> Exercise
What is needed is an exact copy of all the lines below.

> Exercise materials

⁂

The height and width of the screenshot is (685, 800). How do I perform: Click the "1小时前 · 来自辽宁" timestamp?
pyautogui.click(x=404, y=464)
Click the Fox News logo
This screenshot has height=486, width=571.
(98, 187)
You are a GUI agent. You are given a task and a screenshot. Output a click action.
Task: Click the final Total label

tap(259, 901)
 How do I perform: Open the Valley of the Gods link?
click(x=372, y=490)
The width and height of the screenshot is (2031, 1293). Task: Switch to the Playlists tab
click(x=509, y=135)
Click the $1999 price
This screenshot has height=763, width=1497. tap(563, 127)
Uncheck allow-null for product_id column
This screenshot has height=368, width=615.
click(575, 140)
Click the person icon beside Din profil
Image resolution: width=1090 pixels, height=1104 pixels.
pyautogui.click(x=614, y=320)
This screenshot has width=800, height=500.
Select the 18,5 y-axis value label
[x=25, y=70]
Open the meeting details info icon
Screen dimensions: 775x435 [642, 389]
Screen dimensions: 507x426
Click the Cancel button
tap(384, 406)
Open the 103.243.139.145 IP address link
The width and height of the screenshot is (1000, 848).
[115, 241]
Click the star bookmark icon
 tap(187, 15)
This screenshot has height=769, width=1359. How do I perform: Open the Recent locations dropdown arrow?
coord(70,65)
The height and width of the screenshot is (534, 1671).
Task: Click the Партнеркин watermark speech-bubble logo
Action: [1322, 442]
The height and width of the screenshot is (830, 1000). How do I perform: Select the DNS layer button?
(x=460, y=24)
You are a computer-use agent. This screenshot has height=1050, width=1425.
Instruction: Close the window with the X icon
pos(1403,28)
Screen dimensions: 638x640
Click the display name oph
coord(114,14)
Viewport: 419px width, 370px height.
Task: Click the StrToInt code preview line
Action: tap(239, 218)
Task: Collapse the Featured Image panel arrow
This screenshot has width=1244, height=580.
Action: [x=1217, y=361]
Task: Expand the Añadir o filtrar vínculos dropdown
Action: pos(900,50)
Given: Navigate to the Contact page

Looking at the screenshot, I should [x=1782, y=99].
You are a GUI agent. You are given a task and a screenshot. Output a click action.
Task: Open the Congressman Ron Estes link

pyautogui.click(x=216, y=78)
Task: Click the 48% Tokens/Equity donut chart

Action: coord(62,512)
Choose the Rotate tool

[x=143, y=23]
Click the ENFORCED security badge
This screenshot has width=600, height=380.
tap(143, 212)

⁂

> Task output
The height and width of the screenshot is (685, 800). How do I perform: Click the "1小时前 · 来自辽宁" timestamp?
pyautogui.click(x=404, y=464)
Click the Fox News logo
This screenshot has height=486, width=571.
(98, 187)
You are a GUI agent. You are given a task and a screenshot. Output a click action.
Task: Click the final Total label

tap(259, 901)
 How do I perform: Open the Valley of the Gods link?
click(x=372, y=490)
The width and height of the screenshot is (2031, 1293). Task: Switch to the Playlists tab
click(x=509, y=135)
Click the $1999 price
This screenshot has height=763, width=1497. tap(563, 127)
Uncheck allow-null for product_id column
This screenshot has height=368, width=615.
click(575, 140)
Click the person icon beside Din profil
Image resolution: width=1090 pixels, height=1104 pixels.
pyautogui.click(x=614, y=320)
This screenshot has width=800, height=500.
Select the 18,5 y-axis value label
[x=25, y=70]
Open the meeting details info icon
Screen dimensions: 775x435 [642, 389]
Screen dimensions: 507x426
Click the Cancel button
tap(384, 406)
Open the 103.243.139.145 IP address link
The width and height of the screenshot is (1000, 848).
[115, 241]
Click the star bookmark icon
 tap(187, 15)
This screenshot has height=769, width=1359. How do I perform: Open the Recent locations dropdown arrow?
coord(70,65)
The height and width of the screenshot is (534, 1671).
Task: Click the Партнеркин watermark speech-bubble logo
Action: [1322, 442]
The height and width of the screenshot is (830, 1000). How do I perform: Select the DNS layer button?
(x=460, y=24)
You are a computer-use agent. This screenshot has height=1050, width=1425.
Instruction: Close the window with the X icon
pos(1403,28)
Screen dimensions: 638x640
Click the display name oph
coord(114,14)
Viewport: 419px width, 370px height.
Task: Click the StrToInt code preview line
Action: tap(239, 218)
Task: Collapse the Featured Image panel arrow
This screenshot has width=1244, height=580.
Action: [x=1217, y=361]
Task: Expand the Añadir o filtrar vínculos dropdown
Action: pos(900,50)
Given: Navigate to the Contact page

Looking at the screenshot, I should [x=1782, y=99].
You are a GUI agent. You are given a task and a screenshot. Output a click action.
Task: Open the Congressman Ron Estes link

pyautogui.click(x=216, y=78)
Task: Click the 48% Tokens/Equity donut chart

Action: coord(62,512)
Choose the Rotate tool

[x=143, y=23]
Click the ENFORCED security badge
This screenshot has width=600, height=380.
tap(143, 212)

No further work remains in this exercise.